Any insight is appreciated!
 A: the ideal of $\mathbb{Z}[x]$ generated by the polynomial $x^2+7$ is denoted $I=(x^{2}+7)$ and its elements i.e. the equivalence classes of the quotient $\mathbb{Z}[x]/I$ are denoted 
$$\overline{f(x)}=f(x)+I\equiv f(x)+(x^2+7)$$ 
Intuitively these elements can be thought of as being obtained by setting $x^2+7=0$ in $f(x)$. So the projection 
$$\phi:\mathbb{Z}[x]\rightarrow \mathbb{Z}[x]/(x^2+7)$$
given by $\phi(f)=\bar{f}$ consists of performing the euclidean division of $f(x)$ with $x^2+7$ and keeping the remainder:
$$f(x)=(x^2+7)q(x)+r(x)$$
and 
$$\phi\big(f(x)\big)=\overline{f(x)}=r(x)$$
Concluding: $x^2+7$ and its polynomial multiples are identically zero in the quotient ring $\mathbb{Z}[x]/(x^2+7)$. 
An immediate consequence of the above is that the notation $\overline{f(x)}$ collectively identifies all integer polynomials $f(x)$, $g(x)$ which differ by a polynomial multiple of $x^2+7$:
$$f(x)-g(x)=k(x)(x^2+7)\Leftrightarrow \overline{f(x)}=\overline{g(x)}$$
where $k(x)\in\mathbb{Z}[x]$.
A: Just apply the definitions. The set $R/I$ consists of the equivalence classes under the equivalence relation $\sim$ on $R$ defined by $a\sim b$ to stand for $a-b\in I$.
It happens that the equivalence classes can be represented as the sets $a+I=\{a+c:c\in I\}$, where $a+I$ is indeed the equivalence class containing $a$. On the set $R/I$ we can define operations by
$$
(a+I)+(b+I)=(a+b)+I,\quad (a+I)(b+I)=ab+I
$$
If these are well defined (that is, they don't depend on the representative of the equivalence classes), then clearly the map $\pi\colon R\to R/I$ is a ring homomorphism.

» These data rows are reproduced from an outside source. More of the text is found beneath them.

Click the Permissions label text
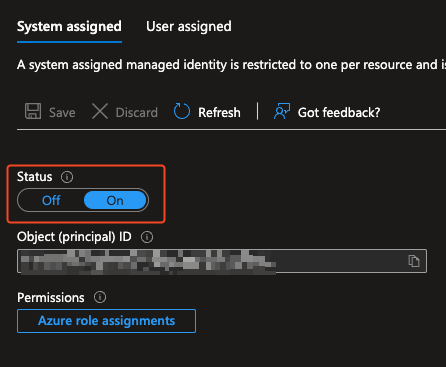Screen dimensions: 446x367 click(51, 297)
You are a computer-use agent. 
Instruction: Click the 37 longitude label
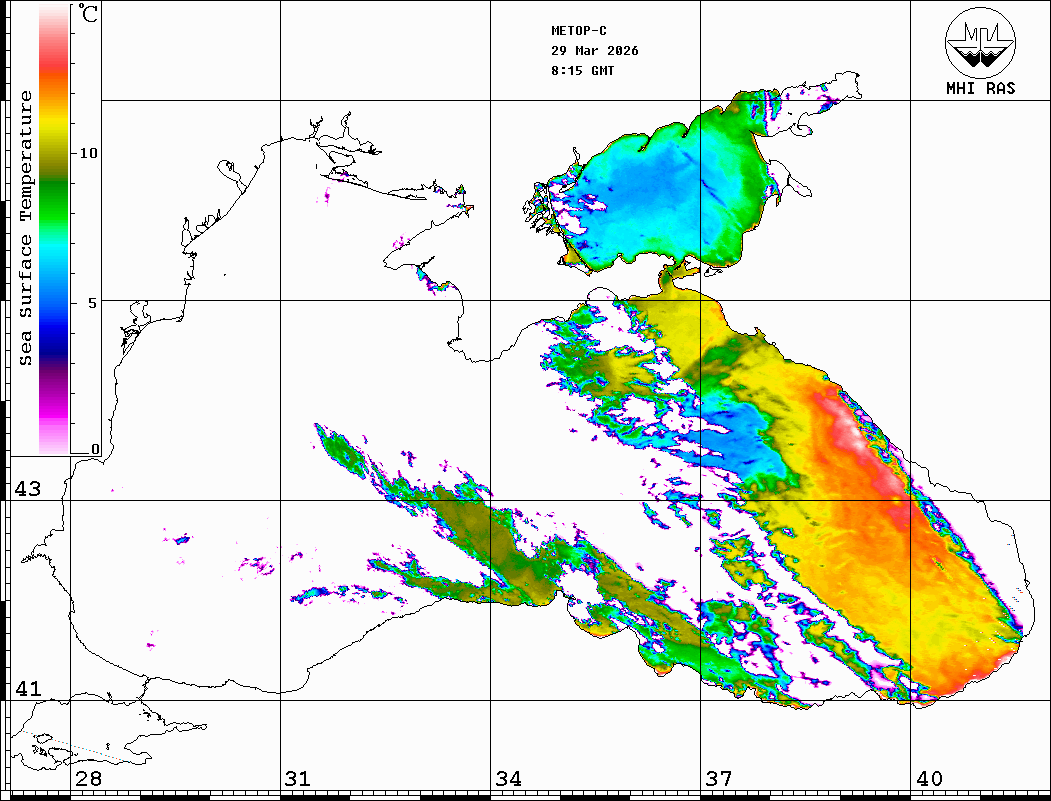(718, 779)
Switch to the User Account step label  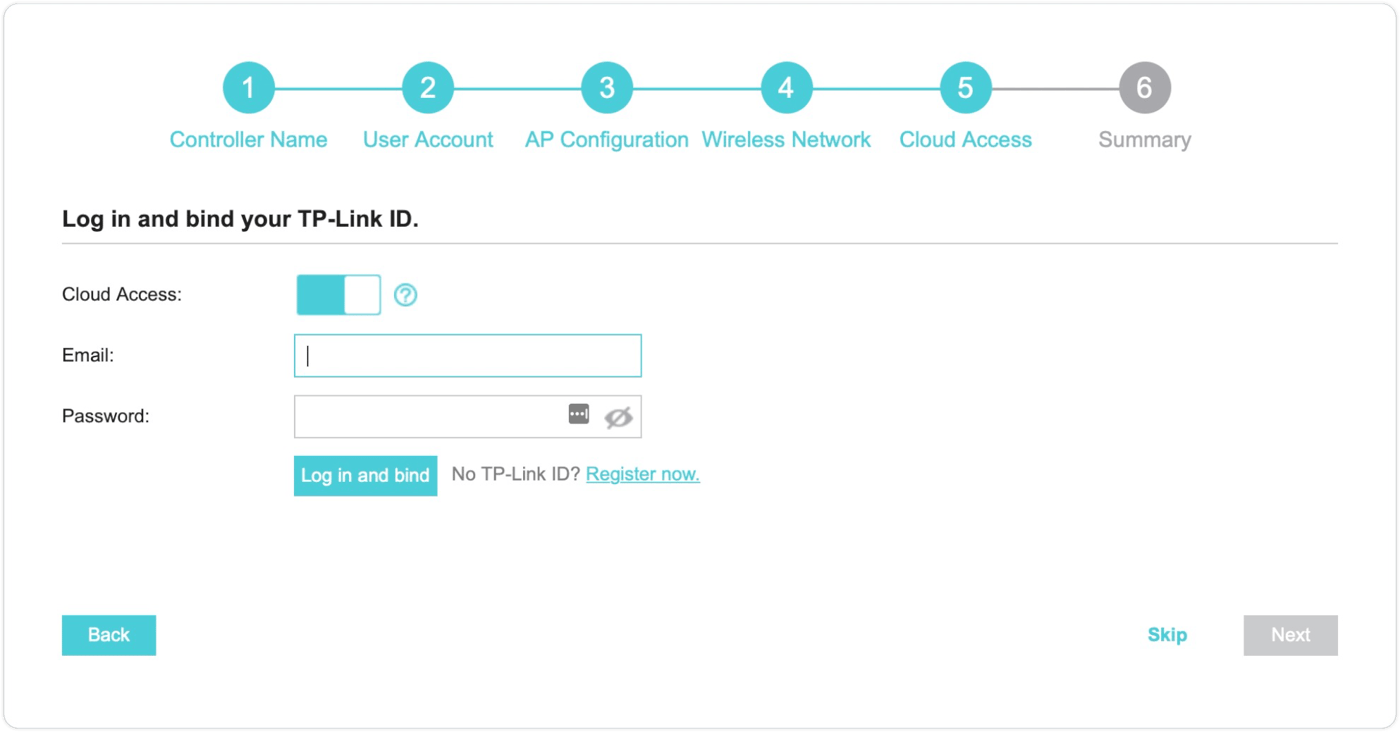coord(428,140)
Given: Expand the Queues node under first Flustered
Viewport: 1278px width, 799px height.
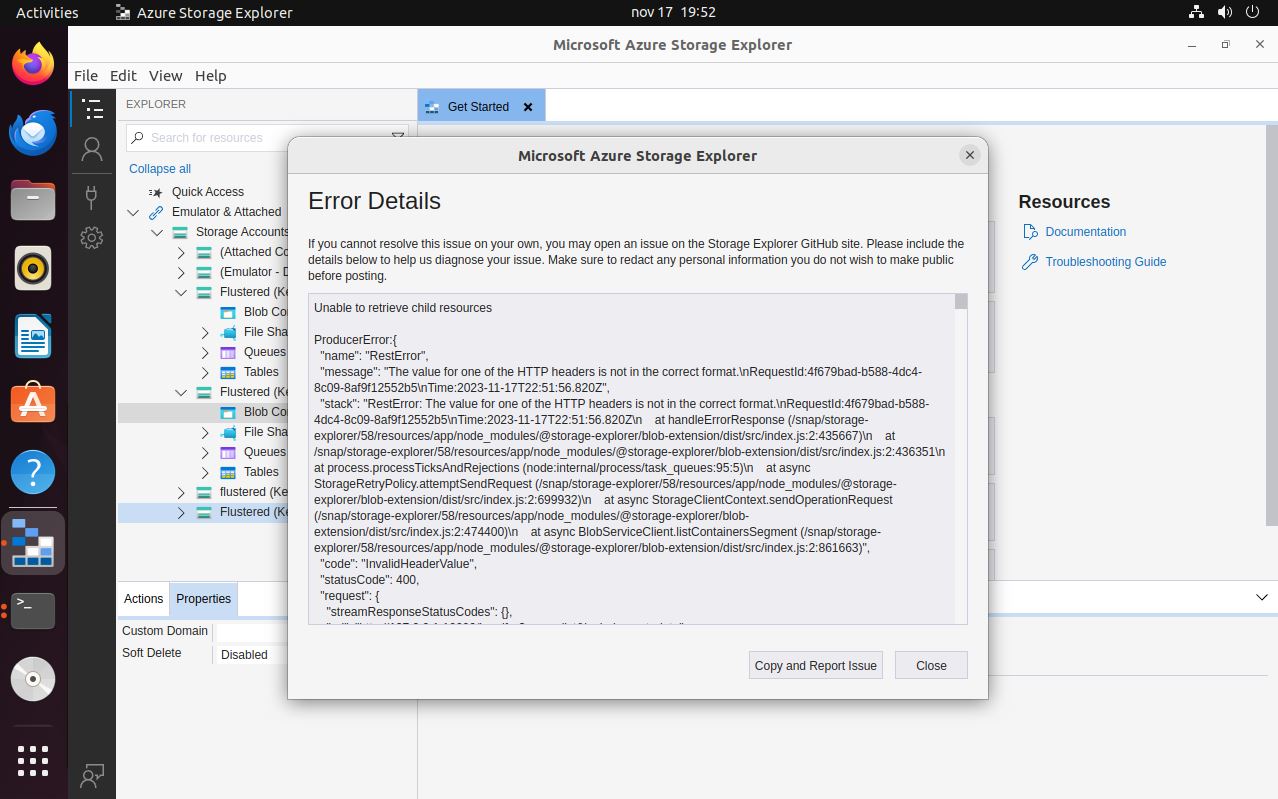Looking at the screenshot, I should click(x=205, y=352).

The fact that the operations are well defined stems from $I$ being an ideal: if $a\sim a'$ and $b\sim b'$, that is, $a-a'\in I$ and $b-b'\in I$, then
$$
(a+b)-(a'+b')=(a-a')+(b-b')\in I
$$
so $(a+b)+I=(a'+b')+I$ and
$$
ab-a'b'=ab-a'b+a'b-a'b'=(a-a')b+a'(b-b')\in I
$$
so $ab+I=a'b'+I$ and we are done.
The zero of $R/I$ is clearly $0+I$, so the kernel of $\pi$ is
$$
\ker\pi=\{a\in R:a+I=0+I\}=I
$$

Now apply this to your specific case: $I=(x^2+7)$, an ideal of $\mathbb{Z}[x]$. If $\phi\colon\mathbb{Z}[x]\to\mathbb{Z}[x]/I$ is the canonical projection (denoted above by $\pi$), you have
$$
\phi(x^2+7)=(x^2+7)+I=0+I
$$
because $x^2+7\in I$. As a consequence,
$$
0+I=\phi(x^2+7)=\phi(x^2)+\phi(7)=\phi(x)^2+\phi(7)
$$
so, if $\xi=\phi(x)$, we can write $\phi(7)=-\xi^2$.
In this case the restriction of $\phi$ to $\mathbb{Z}$ is injective: indeed, a nonzero integer $n$ is not a multiple of $x^2+7$, so $\phi(n)\ne0+I$. It's customary in this case to identify integers with their image in $\mathbb{Z}[x]/I$, so the above relation can be written as $7=-\xi^2$. In the quotient ring (which can be regarded as an extension of $\mathbb{Z}$) there's an element $\xi$ such that $\xi^2=-7$.
Moreover, any element of $\mathbb{Z}[x]/I$ can be written in a unique way as $a+b\xi$, where $a,b\in\mathbb{Z}$ (provided we use the identification above).